Jira Server / Jira Cloud
| Purpose | Endpoint | Method | Description |
|---|---|---|---|
| List Projects | /rest/api/2/project |
GET |
Retrieves accessible Jira projects for the integration user. |
| Fetch Issues | /rest/api/2/search |
POST |
Returns issue data (title, description, comments, attachments). |
| Issue Comments | /rest/api/2/issue/{issueId}/comment |
GET |
Retrieves all comments on a specific issue. |
| Attachments | /rest/api/2/attachment/{id} |
GET |
Fetches attachment metadata and download URL for text-based files. |
| Users | /rest/api/2/user |
GET |
Identifies integration user and permissions context. |
Note
SailPoint Entro scans issue descriptions, comments, and text attachments only (≤10MB).

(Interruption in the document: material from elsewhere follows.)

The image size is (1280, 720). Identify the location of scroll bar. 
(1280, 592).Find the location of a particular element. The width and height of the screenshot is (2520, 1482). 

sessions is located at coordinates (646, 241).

Confluence Server / Confluence Cloud
| Purpose | Endpoint | Method | Description |
|---|---|---|---|
| List Spaces | /wiki/rest/api/space |
GET |
Lists available spaces visible to the integration user. |
| Retrieve Pages | /wiki/rest/api/content |
GET |
Retrieves page metadata, content body, and attachments. |
| Page Comments | /wiki/rest/api/content/{id}/child/comment |
GET |
Fetches page comments for secret scanning. |
| Attachments | /wiki/rest/api/content/{id}/child/attachment |
GET |
Retrieves attachment metadata for supported file types. |
Note
SailPoint Entro scans page content, comments, and text-based attachments. Historical page versions and binary files are excluded.
Note
SailPoint Entro does not modify repositories or push commits. All operations are read-only via HTTPS.
Rate Limits & Performance
SailPoint Entro respects Atlassian’s API rate limits:
-
Jira Cloud: 1,000 requests per 10 seconds per user
-
Confluence Cloud: Standard REST API quotas apply
For on-prem installations, SailPoint Entro’s Worker automatically optimizes batch size and concurrency to reduce API load.
Security & Compliance
-
All API calls are read-only and made over HTTPS/TLS.
-
Tokens are scoped to minimal privileges (
readonly). -
SailPoint Entro never stores raw Atlassian content - only metadata and detected findings.
-
The integration fully aligns with SOC 2 Type II, ISO 27001, and GDPR compliance frameworks.
Note
All tokens and communications use secure practices and minimal privileges to ensure customer data protection.